## TASKS
A - Can you restate the least squares page starting with "Minimizing the Error" and going on through "is often desirable.", substituting "strongly" for "heavily"?
B - Could you turn the paragraph of the least squares page that begins "Why squared?" into a short list that keeps its main points?
C - Can you carry on the least squares page from its final sentence?

## PAGE EXTRACT
+===+

Overdetermined: Three points, two parameters

Three points, but we want a line y = mx + b (only 2 parameters). No single line passes through all three—the system is overdetermined.

When no exact solution exists, we settle for the next best thing: find the $\vec{x}$ that makes $A\vec{x}$ as close as possible to $\vec{b}$ .

Minimizing the Error

The least squares solution $\hat{x}$ minimizes the squared length of the residual vector:

\hat{x} = \arg\min_{\vec{x}} \|A\vec{x} - \vec{b}\|^2

Why squared? Because the squared norm is differentiable and has a unique minimum. It also heavily penalizes large errors, which is often desirable.

Interactive: Drag points to see the best-fit line

Best fit line

y = 0.95x + 0.67

Total squared error

0.107

Drag the points to see how the best-fit line adjusts. The red dashed lines show the residuals—the errors we are minimizing.

The red lines show the residuals—the vertical distances from points to the line. Least squares finds the line that minimizes the sum of squared residuals.

The Geometric View: Projection

Here is the key insight: since $A\vec{x}$ must lie in the column space of $A$ , the closest we can get to $\vec{b}$ is its orthogonal projection onto that column space.

The residual $\vec{b} - A\hat{x}$ must be perpendicular to the column space. This means it is perpendicular to every column of $A$ :

A^T(\vec{b} - A\hat{x}) = \vec{0}

3D view: Project b onto the column space

b (target)

Projection (Ax̂)

Residual

The column space (blue plane) contains all possible Ax. The least squares solution finds the point in this plane closest to b—its orthogonal projection.

The green point is the projection of $\vec{b}$ onto the column space (the blue plane). The orange vector is the residual, which is perpendicular to the plane.

The Normal Equations

Rearranging $A^T(\vec{b} - A\hat{x}) = \vec{0}$ gives the normal equations:

A^TA\hat{x} = A^T\vec{b}

If $A^TA$ is invertible (which happens when $A$ has full column rank), the solution is:

\hat{x} = (A^TA)^{-1}A^T\vec{b}

The matrix $(A^TA)^{-1}A^T$ is called the pseudoinverse of $A$ . It generalizes the inverse to non-square matrices.

+===+

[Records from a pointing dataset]
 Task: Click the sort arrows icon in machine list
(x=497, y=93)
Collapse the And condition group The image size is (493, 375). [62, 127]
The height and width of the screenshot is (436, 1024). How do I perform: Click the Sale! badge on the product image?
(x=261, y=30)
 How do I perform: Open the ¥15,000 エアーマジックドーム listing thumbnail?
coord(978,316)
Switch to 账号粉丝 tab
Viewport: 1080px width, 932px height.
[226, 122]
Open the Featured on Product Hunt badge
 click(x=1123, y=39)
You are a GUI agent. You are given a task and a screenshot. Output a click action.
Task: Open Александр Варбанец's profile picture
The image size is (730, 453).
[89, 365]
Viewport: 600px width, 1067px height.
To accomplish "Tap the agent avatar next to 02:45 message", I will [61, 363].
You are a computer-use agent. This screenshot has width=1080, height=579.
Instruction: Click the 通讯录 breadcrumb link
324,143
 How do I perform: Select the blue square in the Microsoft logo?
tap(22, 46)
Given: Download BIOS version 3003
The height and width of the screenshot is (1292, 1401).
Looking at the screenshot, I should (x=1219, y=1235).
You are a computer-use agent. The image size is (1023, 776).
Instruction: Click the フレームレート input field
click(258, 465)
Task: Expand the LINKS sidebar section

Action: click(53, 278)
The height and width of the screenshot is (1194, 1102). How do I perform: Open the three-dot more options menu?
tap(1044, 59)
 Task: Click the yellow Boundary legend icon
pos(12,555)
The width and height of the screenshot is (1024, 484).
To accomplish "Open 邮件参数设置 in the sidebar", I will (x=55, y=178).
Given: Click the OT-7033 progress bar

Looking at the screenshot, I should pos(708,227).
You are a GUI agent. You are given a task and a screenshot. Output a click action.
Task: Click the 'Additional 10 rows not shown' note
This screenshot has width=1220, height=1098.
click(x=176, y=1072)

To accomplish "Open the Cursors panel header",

+===+

## ANSWERS FOR THIS EXERCISE
A -
Minimizing the Error

The least squares solution $\hat{x}$ minimizes the squared length of the residual vector:

\hat{x} = \arg\min_{\vec{x}} \|A\vec{x} - \vec{b}\|^2

Why squared? Because the squared norm is differentiable and has a unique minimum. It also strongly penalizes large errors, which is often desirable.

B -
Reasons for minimizing the squared error:
- The squared norm is differentiable.
- It has a unique minimum.
- It heavily penalizes large errors, which is often desirable.

C -
Interactive: Solve the normal equations

a2.0

b1.0

b_x3.0

c1.0

d3.0

b_y2.0

\hat{x} = (1.40, 0.20)

Error: 0.000

The solution x̂ minimizes ||Ax - b||. The residual (red dashed line) is perpendicular to the column space.

Connection to Orthogonality

The normal equations encode the orthogonality condition. Multiplying by $A^T$ projects the residual onto the column space. When that projection is zero, the residual is perpendicular to the column space.

This connects back to our study of orthogonal projections. The projection matrix onto the column space of $A$ is:

P = A(A^TA)^{-1}A^T

Applying $P$ to $\vec{b}$ gives the projected point $A\hat{x}$ —the closest point in the column space.

Applications

Least squares is one of the most widely used techniques in applied mathematics:

Applications of least squares

Linear Regression

Fit a line (or hyperplane) to noisy data. Each data point gives one equation, but we have fewer parameters than points.

Predicting house prices from square footage, bedrooms, etc.

Whenever you have more measurements than parameters and want to find the best fit, least squares provides the answer. It is the mathematical foundation of regression, filtering, and estimation.

Numerical Considerations

While the normal equations are elegant, directly computing $(A^TA)^{-1}$ can be numerically unstable. In practice, better methods exist:

QR decomposition: Decompose A = QR, then solve Rx̂ = Q^T b
SVD: Use the pseudoinverse from the singular value decomposition

These methods are more stable when $A$ is nearly rank-deficient or ill-conditioned.

Key Takeaways

When $A\vec{x} = \vec{b}$ has no solution, we minimize $\|A\vec{x} - \vec{b}\|^2$
The least squares solution is the projection of $\vec{b}$ onto the column space of $A$
The residual is perpendicular to the column space
The normal equations: $A^TA\hat{x} = A^T\vec{b}$
Solution: $\hat{x} = (A^TA)^{-1}A^T\vec{b}$ (when full column rank)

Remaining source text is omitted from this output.